> **Excerpt to read**

#####

I toured Goa from December 23-29 2003. You'll see a lot of pictures of historical sites, maybe too many.
Somewhat ironically, people identifiy Goa either with Portugal, which no longer owns it, or with beach parties, which, at best forms a fringe element of its history and culture.
Like anywhere in India, Goa dates back to distant antiquity. A variety of different dynasties ruled it. However, unlike states even of central India, the mountains of the Western Ghats historically isolated Goa from much interference by Moghuls, Mongols, and other Moslem invaders from the North. One can think of this as tropical India. The southern Hindu kindoms of the Satvanahas, Chalukyas, and, more systematically, the Kadambas ruled an area more isolated than most from dynastic quarrels. In 1312, the Moslems invaded after the dissolution of the Vijanyanager Empire which briefly united most of Hindu India but held Goa through subsidiary rulers.
The Portuguese, in search of control over the spice trade, invaded the area in 1510. Goa offered a good place above half-way between their African and Islamic possessions and the spice islands in Indonesia. Among the more prominent of the Portuguese, Vasca Da Gama ruled as the third governor. St. Francis Xavier (see below) had the seeming misfortune to die in Goa, probably one of many unused to the Asian tropical climate, only to have his body become positively famous.
The long Portuguese rule brought with it Catholicization. In fact, church construction fairly obviously absorbed that part of the surplus made in the spice trade not sent home to Lisbon. Prominent local families converted as did the children of illicit marriages to the Portuguese conquistadores. Later periods brought the Inquisition to Goa. The extent of the Portuguese influence seldom penetrated very far inland, and most Indians beyond the coastal towns and beneath the upper Europeanized classes, remained Indian in culture and religion. Through the long rot of the Portuguese empire, Goa remained essentially a trading port with a bit of Latin flavor.
The independence of India found the Portuguese, as elsewhere in their remaining colonies, unwilling to leave. They lingered for almost 16 years, despite a Gandin style non-violent resistance campaign. Finally, in 1961, Nehru sent in Indian troops, and Goa became the Indian province of Goa.

#####

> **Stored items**
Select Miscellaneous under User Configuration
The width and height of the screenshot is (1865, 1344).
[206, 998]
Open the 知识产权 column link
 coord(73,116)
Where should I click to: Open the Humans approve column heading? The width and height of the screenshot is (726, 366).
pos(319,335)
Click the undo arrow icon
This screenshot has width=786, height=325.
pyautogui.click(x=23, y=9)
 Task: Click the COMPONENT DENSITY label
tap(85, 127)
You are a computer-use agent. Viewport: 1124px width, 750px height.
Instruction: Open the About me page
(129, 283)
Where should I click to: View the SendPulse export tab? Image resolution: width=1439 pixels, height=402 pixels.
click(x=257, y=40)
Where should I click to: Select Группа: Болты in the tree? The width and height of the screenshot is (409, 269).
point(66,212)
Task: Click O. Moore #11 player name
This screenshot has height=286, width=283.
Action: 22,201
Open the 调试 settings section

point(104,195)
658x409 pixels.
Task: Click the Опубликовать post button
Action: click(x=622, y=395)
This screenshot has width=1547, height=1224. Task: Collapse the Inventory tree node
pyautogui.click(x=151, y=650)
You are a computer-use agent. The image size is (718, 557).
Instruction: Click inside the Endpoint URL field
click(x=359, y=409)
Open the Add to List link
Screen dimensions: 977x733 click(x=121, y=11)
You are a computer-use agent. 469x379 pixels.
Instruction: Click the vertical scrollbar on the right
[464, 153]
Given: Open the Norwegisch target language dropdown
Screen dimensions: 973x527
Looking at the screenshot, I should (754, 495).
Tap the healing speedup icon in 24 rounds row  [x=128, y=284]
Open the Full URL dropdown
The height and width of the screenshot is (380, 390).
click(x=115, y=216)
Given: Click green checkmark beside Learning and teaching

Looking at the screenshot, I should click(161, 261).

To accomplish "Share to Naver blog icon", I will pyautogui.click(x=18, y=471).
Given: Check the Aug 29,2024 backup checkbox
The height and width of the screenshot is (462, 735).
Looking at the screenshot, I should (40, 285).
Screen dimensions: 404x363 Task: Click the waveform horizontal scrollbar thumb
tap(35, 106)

#####

Quote the stretch of the text on Goa from "The Portuguese, in" through "become positively famous.".

> **Exercise answer**
The Portuguese, in search of control over the spice trade, invaded the area in 1510. Goa offered a good place above half-way between their African and Islamic possessions and the spice islands in Indonesia. Among the more prominent of the Portuguese, Vasca Da Gama ruled as the third governor. St. Francis Xavier (see below) had the seeming misfortune to die in Goa, probably one of many unused to the Asian tropical climate, only to have his body become positively famous.